Yerli ve Milli  ‘Yol Ayrımı’

Cumhurbaşkanı Recep Tayyip Erdoğan, 20 Eylül 2015’te İstanbul Yenikapı’da düzenlenen “Milyonlarca Nefes, Teröre Karşı Tek Ses” mitinginde “550 yerli, milli, bedeni ve kalbiyle bu ülke için çalışacak milletvekili göndermenizi istiyorum" demişti.

YABANCI ŞİRKETLERİN

UCUZ İŞGÜCÜ OLDUK

AK Parti iktidarı ve sayın Cumhurbaşkanı son altı yıldır hep ‘yerli’ ve ‘milli’ vurgusu yapıyor. ‘Yerli ve milli uçak, yerli ve milli otomobil, yerli ve milli tren yapma’ hedefimiz var.

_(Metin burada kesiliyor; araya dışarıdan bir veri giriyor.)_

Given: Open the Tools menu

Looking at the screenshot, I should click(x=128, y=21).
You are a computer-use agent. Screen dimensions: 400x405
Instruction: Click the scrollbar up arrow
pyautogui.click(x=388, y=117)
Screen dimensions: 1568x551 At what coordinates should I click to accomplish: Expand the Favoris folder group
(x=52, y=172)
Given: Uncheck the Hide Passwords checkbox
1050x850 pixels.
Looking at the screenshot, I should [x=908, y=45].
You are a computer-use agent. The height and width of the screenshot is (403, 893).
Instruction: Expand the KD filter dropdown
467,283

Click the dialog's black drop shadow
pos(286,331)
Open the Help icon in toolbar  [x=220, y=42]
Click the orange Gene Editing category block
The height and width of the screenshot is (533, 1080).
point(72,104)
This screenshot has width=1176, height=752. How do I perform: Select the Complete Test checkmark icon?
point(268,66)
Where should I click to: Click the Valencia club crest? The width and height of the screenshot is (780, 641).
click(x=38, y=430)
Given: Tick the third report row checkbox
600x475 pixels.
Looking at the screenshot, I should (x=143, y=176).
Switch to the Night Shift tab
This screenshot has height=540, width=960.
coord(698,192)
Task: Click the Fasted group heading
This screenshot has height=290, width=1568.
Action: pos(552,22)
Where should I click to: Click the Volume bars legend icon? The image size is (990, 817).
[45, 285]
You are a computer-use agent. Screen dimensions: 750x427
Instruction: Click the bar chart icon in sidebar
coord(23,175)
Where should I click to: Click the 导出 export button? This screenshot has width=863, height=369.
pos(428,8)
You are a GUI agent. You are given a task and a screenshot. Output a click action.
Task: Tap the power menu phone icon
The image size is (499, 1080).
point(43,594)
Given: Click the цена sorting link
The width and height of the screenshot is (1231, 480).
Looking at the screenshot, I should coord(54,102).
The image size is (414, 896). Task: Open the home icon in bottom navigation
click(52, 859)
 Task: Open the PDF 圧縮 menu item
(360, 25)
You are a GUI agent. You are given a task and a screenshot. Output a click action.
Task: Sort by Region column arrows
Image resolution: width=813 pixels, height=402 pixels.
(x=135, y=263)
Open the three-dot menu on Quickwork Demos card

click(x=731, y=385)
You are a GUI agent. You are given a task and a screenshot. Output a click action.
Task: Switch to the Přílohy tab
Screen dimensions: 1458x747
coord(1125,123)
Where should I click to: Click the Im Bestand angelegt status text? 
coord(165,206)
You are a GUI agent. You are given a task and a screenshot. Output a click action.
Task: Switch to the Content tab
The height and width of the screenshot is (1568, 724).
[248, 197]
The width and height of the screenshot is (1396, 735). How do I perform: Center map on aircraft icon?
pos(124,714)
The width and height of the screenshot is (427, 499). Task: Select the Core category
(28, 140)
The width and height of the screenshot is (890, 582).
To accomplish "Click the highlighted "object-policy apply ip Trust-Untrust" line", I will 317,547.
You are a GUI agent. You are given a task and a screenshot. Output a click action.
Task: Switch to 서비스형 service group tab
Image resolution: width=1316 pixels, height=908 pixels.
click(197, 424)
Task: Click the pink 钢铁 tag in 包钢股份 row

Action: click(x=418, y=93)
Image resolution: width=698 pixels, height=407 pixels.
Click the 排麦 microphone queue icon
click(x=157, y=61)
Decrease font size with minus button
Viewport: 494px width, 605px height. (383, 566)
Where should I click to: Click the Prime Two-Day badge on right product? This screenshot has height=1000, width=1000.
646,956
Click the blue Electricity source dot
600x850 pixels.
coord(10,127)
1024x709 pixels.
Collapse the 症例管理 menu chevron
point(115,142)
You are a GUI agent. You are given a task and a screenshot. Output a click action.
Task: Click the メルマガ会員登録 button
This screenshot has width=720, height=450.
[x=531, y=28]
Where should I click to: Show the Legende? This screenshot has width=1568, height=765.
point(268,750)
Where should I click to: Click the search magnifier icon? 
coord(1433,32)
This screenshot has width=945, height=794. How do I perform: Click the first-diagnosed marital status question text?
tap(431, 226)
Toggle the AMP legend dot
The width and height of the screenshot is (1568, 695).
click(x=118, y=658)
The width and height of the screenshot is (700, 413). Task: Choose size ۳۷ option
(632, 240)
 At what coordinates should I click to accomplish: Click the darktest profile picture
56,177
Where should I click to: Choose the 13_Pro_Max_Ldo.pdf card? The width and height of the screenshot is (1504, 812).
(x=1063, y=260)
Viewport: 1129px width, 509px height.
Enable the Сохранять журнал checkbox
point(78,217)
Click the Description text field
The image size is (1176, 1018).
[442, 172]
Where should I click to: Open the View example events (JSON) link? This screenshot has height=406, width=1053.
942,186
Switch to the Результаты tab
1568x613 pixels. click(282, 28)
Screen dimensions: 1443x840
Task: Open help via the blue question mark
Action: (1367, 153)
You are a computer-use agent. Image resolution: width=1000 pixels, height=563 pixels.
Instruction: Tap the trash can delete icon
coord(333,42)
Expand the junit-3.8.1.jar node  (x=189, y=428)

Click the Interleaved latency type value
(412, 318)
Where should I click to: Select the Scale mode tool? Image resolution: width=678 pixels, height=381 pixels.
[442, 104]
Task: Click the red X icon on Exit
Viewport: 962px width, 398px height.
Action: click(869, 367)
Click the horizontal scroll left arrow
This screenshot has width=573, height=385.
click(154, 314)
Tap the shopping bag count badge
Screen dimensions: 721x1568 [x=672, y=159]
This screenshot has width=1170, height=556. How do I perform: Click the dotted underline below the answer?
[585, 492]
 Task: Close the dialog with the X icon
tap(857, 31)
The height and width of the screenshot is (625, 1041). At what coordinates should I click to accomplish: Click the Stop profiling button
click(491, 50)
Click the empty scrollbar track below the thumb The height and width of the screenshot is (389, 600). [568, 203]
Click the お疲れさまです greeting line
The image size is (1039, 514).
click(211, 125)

Türkiye’de üretilen ürünlere eskiden ‘Türk Malı’ diye yazılırdı. Artık ‘Türk’ ismi kaldırıldı. Ülkemizde üretilen ürünlerin üzerine ‘Yerli Üretim’ logosu konuldu. Bu kadar ‘yerli ve milli olmaya hevesli olunduğu dönemde’ Cumhuriyet kazanımı olan dev kuruluşlar ‘haraç mezat yabancı ülkelerin firmalarına’ satılıyor. Çok uluslu şirketler Türkiye Cumhuriyetini ‘vergi ve teşvik cenneti biz Türkleri de sömürecek ucuz işgücü olarak’ görüyor. Tüm madenlerimiz ‘yabancı şirketlere ve onların yerli yandaş işbirlikçilerine peşkeş’ çekiliyor. Ormanlarımız katlediliyor. Sularımız kirletiliyor. Ülkemizdeki ‘yerli sermaye planlı şekilde’ yok ediliyor.  Biz ilkokulda okurken; yerli malı haftasını kutlardık. Türk malı olan meyveleri, domates, salata gibi sebzeleri, çerezleri, gazozları, çayları, sütleri, bisküvileri okula getirerek, birbirimize ikram ederdik. Yerli Malı haftasında sıramızda Coca-cola değil, Eskişehir’in ‘Gençler Gazozu’ bulunurdu. Bırakın ‘çikita muzu, çok pahalı olduğu için Anamur muzunu’ bile yiyemezdik.  Bizim okuduğumuz yıllarda Türkiye Cumhuriyeti ‘tarımda dünyada kendine yeten yedi ülkeden’ birisiydi. Meyveler ve sebzeler organikti. Şimdi öyle mi? Tarım alanları talan edilirken, Türk köylüsü ‘İsrail tohumlarıyla üretim yapmaya’ mahkum edildi. Bugün çocuklarımız 12-18 Aralık tarihleri arasında Yerli Malı Haftasını nasıl kutlayabiliyor? Yerli olarak arkadaşlarına ikram edecekleri çok az şey kaldı.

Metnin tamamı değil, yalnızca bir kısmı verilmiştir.